Convert the rows from the line containing "This screenshot has height=1012, width=1024." to the line containing "tap(410, 542)", both included, into a JSON list of strings with one string per line and no blank lines.

┌─ GIVEN DATA

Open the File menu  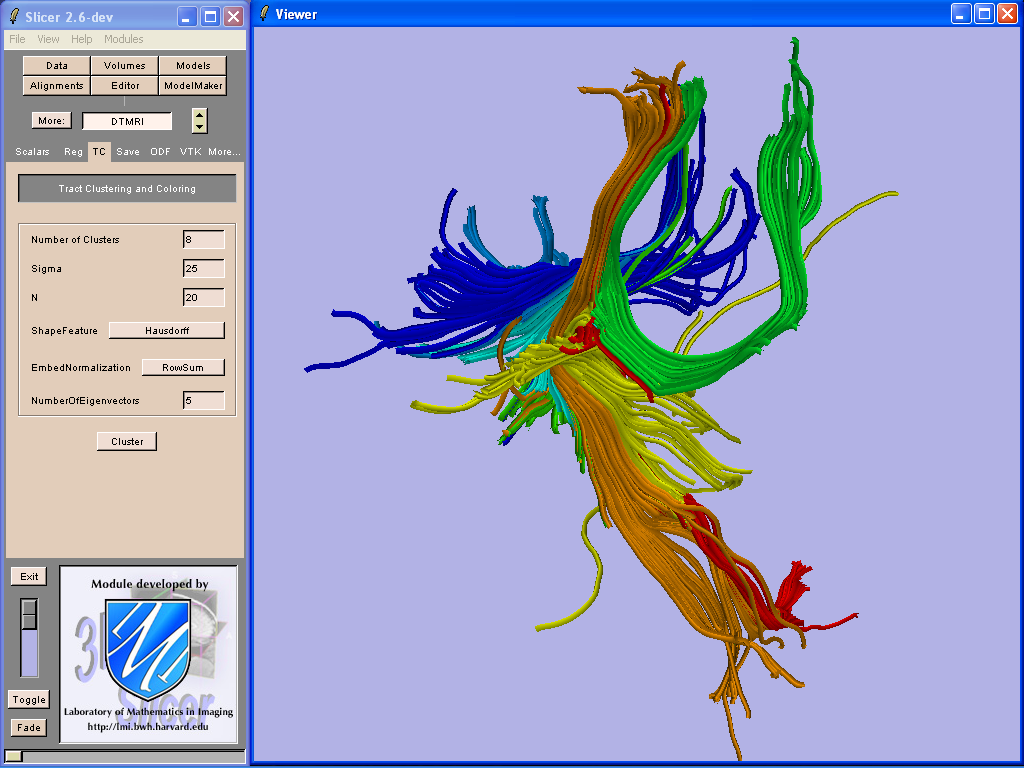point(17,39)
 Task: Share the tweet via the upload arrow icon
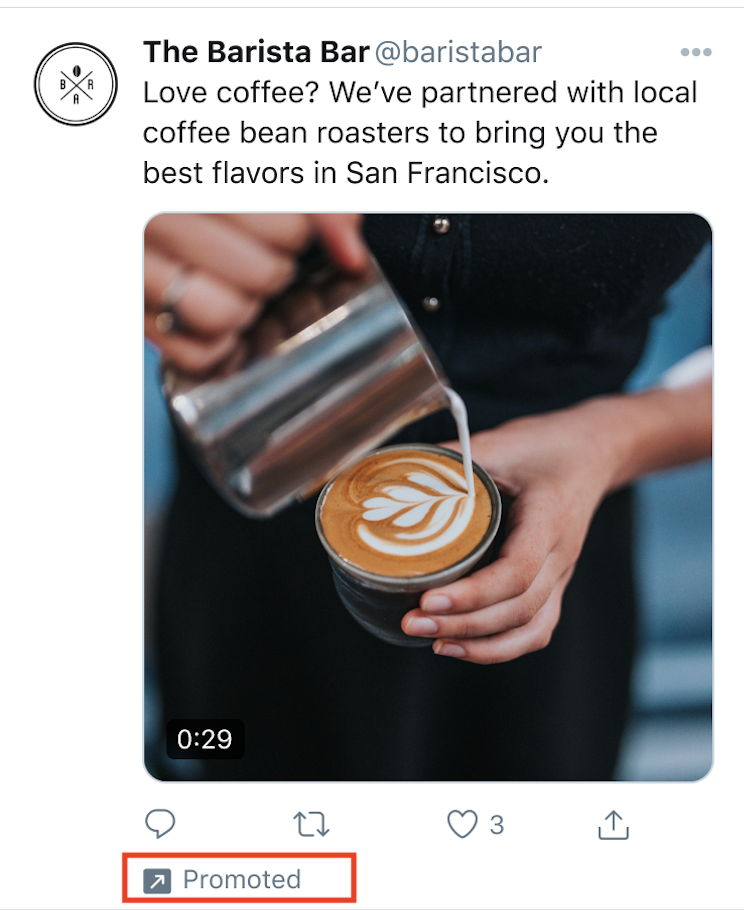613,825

└─
┌─ GIVEN DATA

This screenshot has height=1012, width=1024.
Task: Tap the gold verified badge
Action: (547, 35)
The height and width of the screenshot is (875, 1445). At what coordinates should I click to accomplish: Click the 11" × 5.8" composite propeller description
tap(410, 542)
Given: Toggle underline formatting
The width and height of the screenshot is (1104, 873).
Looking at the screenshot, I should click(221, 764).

└─
┌─ GIVEN DATA

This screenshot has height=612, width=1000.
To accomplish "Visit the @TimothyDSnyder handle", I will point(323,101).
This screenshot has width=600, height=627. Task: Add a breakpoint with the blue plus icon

└─

FULL ANSWER:
[
  "This screenshot has height=1012, width=1024.",
  "Task: Tap the gold verified badge",
  "Action: (547, 35)",
  "The height and width of the screenshot is (875, 1445). At what coordinates should I click to accomplish: Click the 11\" × 5.8\" composite propeller description",
  "tap(410, 542)"
]